Xenoblade Chronicles 2 was big enough as a base game, but developer Monolith Soft apparently decided there should be even more of it - hence the new expansion, Torna - The Golden Country.
But don't think this is just a small bit of add-on DLC. Torna - The Golden Country is absolutely massive, stuffed to the brim with new skills to unlock, stories to uncover, and quests to complete.
If you already enjoyed Xenoblade Chronicles 2, you're definitely going to enjoy this expansion. But as a standalone piece, it's not entirely clear who it's appealing to.
This is the power of the Manado
Xenoblade Chronicles 2: Torna - The Golden Country, to give it its full title, takes place 500 years before XC2, and focuses on new character Lora and returning Blade Jin.
The story sets up most of what happens in the base game, but you don't get a whole lot of explanation about the world or characters, so if you're new to the series, you may find yourself a bit confused by what's going on.
Let it all wash over you and you'll fairly easily slip into a world of political intrigue, deceit, and war. It's not the most exciting story in the world, but it does enough to push you along and uncover more of its secrets.
Much of your time will be spent in combat, which retains the basic form from the base game. You auto-attack to build up your Arts and use Arts to build up your Special moves.
This time around, however, you can control both Driver and Blade, switching between the two mid-battle to recover health and deal special attacks out. You also won't be collecting tons of blades anymore - your party is pretty limited, letting you focus on levelling up a handful of people rather than an entire roster.
Nose to the whetstone
It makes for a pretty fun combat system, and when you've got a full party and the momentum's in your favour, battles can become pretty spectacular affairs full of elemental effects, launched enemies, and huge special moves.
Aside from killing everything in sight, you'll also be collecting ingredients from around the world for crafting and levelling up your party to make sure they're fighting fit for the next area.
There is a bit of a grind, and if you're not willing to hunker down and kill one hundred lower-level enemies to progress, you might not want to invest the time or money in the game.
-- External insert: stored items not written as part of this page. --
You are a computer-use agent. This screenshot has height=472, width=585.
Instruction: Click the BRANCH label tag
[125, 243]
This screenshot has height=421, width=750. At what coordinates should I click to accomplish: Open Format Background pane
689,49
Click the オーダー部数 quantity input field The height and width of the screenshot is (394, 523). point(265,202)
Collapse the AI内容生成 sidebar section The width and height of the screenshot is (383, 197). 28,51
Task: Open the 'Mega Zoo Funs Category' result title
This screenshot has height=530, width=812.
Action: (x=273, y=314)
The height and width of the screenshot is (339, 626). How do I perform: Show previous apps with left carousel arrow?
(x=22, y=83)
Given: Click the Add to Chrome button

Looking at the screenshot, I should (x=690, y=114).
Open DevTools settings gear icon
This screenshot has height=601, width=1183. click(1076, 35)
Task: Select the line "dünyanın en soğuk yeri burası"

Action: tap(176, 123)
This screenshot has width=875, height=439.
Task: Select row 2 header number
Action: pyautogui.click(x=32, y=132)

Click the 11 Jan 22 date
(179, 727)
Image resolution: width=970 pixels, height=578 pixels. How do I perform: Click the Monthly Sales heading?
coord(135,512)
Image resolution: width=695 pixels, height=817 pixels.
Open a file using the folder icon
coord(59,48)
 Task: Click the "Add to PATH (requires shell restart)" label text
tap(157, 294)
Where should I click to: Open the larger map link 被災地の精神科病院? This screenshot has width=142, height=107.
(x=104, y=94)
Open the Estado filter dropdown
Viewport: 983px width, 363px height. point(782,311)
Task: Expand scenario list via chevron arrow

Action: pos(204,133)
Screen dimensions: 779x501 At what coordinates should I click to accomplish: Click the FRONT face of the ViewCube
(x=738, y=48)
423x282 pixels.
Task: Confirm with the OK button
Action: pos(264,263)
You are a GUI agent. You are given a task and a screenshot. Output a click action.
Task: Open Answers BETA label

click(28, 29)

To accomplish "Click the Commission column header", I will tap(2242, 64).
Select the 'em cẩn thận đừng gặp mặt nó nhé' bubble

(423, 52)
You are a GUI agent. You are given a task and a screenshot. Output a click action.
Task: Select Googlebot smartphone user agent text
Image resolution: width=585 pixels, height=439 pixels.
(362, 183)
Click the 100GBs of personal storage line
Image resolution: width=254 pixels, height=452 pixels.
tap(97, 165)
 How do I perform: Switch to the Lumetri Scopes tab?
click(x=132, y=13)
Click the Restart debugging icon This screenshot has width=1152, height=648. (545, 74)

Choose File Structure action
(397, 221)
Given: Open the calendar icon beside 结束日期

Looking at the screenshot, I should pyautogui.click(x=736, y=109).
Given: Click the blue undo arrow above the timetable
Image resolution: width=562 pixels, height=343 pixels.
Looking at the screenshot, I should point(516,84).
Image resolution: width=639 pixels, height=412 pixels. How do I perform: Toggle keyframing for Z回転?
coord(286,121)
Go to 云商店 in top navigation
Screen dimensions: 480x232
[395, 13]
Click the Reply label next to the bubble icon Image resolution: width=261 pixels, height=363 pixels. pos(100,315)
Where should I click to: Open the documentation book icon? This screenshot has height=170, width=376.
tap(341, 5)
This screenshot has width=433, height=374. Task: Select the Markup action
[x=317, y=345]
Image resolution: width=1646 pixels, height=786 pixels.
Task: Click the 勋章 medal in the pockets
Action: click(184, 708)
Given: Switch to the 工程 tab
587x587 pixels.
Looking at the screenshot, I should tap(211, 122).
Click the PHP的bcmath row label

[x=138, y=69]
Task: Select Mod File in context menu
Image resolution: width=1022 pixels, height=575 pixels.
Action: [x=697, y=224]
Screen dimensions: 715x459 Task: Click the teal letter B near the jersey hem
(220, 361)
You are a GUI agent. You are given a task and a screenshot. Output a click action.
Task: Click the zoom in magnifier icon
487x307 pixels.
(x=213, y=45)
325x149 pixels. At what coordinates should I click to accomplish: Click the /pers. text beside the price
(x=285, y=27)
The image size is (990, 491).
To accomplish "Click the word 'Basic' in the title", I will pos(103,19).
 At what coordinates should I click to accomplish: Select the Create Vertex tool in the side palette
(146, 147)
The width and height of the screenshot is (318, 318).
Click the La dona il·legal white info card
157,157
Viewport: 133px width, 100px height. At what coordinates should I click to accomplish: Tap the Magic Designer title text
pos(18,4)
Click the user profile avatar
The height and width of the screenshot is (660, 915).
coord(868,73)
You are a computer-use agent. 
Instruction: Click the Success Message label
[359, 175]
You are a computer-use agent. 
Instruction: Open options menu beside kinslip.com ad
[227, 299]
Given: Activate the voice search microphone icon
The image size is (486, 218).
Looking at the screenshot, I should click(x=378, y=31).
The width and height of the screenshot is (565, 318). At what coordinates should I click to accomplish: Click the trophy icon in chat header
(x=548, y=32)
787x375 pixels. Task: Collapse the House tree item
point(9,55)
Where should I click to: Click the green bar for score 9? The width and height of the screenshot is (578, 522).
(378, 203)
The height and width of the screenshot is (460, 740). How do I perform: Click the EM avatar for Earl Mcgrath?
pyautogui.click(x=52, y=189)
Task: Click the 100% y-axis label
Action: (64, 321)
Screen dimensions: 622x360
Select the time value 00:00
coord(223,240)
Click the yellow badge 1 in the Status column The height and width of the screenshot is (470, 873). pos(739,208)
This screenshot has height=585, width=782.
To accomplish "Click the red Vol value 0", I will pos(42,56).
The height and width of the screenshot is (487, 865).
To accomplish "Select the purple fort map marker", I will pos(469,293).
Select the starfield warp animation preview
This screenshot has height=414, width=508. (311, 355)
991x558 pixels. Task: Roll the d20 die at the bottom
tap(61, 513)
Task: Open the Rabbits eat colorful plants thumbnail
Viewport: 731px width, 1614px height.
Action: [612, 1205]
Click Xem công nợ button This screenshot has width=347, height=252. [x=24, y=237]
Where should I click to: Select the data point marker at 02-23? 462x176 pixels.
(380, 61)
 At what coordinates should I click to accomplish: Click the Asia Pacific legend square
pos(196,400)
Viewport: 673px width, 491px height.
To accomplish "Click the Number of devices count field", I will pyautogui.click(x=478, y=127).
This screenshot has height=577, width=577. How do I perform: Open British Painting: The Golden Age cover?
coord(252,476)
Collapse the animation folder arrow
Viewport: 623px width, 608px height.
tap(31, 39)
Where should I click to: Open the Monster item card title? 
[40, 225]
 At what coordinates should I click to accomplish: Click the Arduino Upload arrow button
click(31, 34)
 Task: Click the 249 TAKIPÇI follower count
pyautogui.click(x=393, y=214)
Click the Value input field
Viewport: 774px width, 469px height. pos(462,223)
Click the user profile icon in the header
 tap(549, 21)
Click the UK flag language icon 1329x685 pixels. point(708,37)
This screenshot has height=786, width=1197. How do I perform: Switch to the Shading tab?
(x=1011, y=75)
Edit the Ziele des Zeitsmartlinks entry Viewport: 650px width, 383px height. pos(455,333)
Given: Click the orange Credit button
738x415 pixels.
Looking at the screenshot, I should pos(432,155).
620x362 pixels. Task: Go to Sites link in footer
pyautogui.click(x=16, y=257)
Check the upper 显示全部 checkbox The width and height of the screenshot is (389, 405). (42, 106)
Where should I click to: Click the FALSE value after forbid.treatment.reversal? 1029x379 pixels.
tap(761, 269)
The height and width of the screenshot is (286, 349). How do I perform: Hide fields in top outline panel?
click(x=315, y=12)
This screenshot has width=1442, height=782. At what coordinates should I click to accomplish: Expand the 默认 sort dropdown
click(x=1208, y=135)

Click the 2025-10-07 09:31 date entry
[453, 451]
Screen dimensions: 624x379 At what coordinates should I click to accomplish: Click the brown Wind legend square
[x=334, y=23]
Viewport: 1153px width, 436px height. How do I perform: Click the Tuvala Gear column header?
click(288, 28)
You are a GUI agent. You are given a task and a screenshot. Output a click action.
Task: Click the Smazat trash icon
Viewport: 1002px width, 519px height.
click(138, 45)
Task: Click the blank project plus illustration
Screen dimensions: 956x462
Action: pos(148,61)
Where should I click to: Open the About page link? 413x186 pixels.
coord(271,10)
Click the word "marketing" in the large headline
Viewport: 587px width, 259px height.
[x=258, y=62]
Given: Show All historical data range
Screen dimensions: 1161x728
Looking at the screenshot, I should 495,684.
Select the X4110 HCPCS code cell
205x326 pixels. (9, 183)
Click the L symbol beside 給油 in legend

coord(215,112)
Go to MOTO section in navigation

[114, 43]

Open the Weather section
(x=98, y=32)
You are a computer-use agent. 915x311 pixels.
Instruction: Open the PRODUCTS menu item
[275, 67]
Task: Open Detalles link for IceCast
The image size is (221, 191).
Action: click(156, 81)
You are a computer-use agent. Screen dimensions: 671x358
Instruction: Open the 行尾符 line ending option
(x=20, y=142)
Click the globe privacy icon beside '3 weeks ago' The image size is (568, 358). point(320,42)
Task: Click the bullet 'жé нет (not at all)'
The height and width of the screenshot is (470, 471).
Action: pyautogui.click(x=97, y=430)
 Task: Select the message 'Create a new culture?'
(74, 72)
It also just feels a tad basic. The streamlining of the combat and party systems makes Torna - The Golden Country easier to get into, but it also means there's less to think about, and in a game focused almost entirely on its menus, that's kind of a buzzkill.
Fly in my Jin
Still, as an additional piece of content, you can't go far wrong. Xenoblade Chronicles 2: Torna - The Golden Country has tons of content to sink your teeth into, so if you're having fun with it, expect to keep on doing so.
For fans of the base game, it provides an extensive history lesson along with some character development for some of its cast, along with some improvements to how things play out generally.
But for newcomers, it doesn't offer a whole lot. It's a fun game, no doubt, but if you've got no idea what the heck's going on half the time, there's no real motivation to push through some of the grindier parts to find out what comes next.